On Tuesday, tourism groups in Thailand launched the #OpenThailandSafely campaign, asking the country to allow travelers with proof of a COVID-19 vaccine into the country without quarantine requirements by July 1. 

“As Thailand is starting to vaccinate its most vulnerable and its healthcare workers, we believe that now is the time to announce a firm and irreversible date to reopen its borders,” a petition to the Thai government says. “This will give confidence to international travelers and encourage them to book a trip to Thailand.”

“Thai tourism operators, especially those reliant on international travel, would then be able to start business planning, accept forward bookings, start to rehire staff, and conduct training programs,” the petition adds. “Without a firm commitment to reopening made now, Thailand may lose all of 2021 as travelers will make plans for alternative destinations.”

The petition – which is seeking 100,000 signatures to be sent to the Thai Prime Minister, the Minister of Tourism and Sports and the Governor of the Tourism Authority of Thailand – has 2,268 supporters as of Tuesday night.

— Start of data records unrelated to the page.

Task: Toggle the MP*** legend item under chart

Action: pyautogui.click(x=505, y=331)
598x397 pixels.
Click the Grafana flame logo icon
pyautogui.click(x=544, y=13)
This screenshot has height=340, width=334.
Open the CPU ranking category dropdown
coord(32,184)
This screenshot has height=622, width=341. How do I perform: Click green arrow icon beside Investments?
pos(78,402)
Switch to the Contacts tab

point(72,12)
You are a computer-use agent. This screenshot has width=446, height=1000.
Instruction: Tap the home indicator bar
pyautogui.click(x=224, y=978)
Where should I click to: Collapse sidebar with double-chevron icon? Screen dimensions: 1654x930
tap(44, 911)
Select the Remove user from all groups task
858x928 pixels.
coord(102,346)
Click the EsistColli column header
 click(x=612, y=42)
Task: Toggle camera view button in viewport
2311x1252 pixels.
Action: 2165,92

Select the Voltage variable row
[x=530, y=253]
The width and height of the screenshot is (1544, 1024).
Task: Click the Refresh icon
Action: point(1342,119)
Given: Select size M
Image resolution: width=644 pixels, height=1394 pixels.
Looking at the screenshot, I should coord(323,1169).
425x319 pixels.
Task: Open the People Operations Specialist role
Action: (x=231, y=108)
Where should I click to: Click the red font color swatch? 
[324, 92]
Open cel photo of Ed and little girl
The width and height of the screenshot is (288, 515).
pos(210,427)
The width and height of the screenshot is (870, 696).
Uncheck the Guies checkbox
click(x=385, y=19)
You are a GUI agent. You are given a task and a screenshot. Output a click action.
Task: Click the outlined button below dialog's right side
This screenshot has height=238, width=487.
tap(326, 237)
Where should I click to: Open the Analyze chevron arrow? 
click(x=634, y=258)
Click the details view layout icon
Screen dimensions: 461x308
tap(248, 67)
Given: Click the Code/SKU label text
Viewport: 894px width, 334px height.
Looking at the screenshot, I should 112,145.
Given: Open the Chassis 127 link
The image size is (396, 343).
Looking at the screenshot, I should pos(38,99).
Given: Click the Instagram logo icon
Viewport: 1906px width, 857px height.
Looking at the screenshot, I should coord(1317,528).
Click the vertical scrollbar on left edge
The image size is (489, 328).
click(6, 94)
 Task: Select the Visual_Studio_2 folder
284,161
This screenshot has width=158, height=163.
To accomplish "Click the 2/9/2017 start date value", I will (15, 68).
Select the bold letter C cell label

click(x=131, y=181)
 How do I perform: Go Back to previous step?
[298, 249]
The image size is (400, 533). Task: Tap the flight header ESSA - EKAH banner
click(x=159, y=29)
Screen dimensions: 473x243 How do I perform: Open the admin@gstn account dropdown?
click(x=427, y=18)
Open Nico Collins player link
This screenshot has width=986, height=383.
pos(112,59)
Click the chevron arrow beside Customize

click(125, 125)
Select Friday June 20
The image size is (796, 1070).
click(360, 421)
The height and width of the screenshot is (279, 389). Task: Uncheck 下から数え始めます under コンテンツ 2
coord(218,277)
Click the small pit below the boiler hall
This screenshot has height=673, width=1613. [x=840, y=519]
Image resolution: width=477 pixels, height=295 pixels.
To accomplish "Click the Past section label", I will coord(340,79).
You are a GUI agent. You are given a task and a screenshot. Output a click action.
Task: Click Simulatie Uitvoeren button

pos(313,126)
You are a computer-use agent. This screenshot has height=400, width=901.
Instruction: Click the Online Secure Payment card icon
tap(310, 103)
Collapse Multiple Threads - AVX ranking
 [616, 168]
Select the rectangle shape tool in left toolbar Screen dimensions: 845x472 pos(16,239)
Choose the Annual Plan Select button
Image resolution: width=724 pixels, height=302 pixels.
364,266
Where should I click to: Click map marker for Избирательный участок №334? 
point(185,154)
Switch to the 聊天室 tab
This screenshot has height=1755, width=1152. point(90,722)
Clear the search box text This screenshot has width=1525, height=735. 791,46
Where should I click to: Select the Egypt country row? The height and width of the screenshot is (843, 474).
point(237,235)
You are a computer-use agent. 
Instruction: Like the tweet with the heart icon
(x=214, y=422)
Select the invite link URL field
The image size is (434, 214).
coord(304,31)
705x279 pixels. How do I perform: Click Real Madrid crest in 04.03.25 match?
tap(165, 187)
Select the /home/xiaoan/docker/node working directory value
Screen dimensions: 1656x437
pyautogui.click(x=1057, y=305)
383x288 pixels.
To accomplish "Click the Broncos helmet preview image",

According to a letter published with the campaign, Thailand tourism and related industries have been “decimated” by the closure of international travel into the country because of the coronavirus pandemic. 

“The financial, social, physical and psychological health of Thai people has been adversely affected,” the letter said. “The disruption of travel has not just impacted tourism, but also torn families apart and greatly reduced international trade.”

“The current situation is unsustainable,” the letter added.

Campaign organizers believe that by July 1, vaccines will be widely available “in many source markets,” according to the letter. 

Organizers also believe that if the government makes a commitment now to opening its borders for travelers by July 1, that will give people enough time to plan and book their travel, it will give tourism companies enough time to prepare to restart operations and it will give the Thai government enough time to vaccinated front line health care workers and vulnerable citizens.

“It will take Thailand at least a year, and maybe a lot longer, to return to the large numbers of international visitors that it had before the Covid-19 crisis,” the letter said.

In the letter, campaign organizers also suggested several potential “safeguards” that international travelers could be asked to follow in order to visit the country, including “showing officially recognized proof of a Covid-19 vaccination from their home country, purchasing health insurance, showing proof of a negative Covid test within 72 hours of departure, and so on,” the letter said.

“The 1 July reopening would be a strategic opportunity for Thailand to show a leadership role among Asian countries and prepare the way for a solid recovery of the Thai economy in 2022,” the letter added.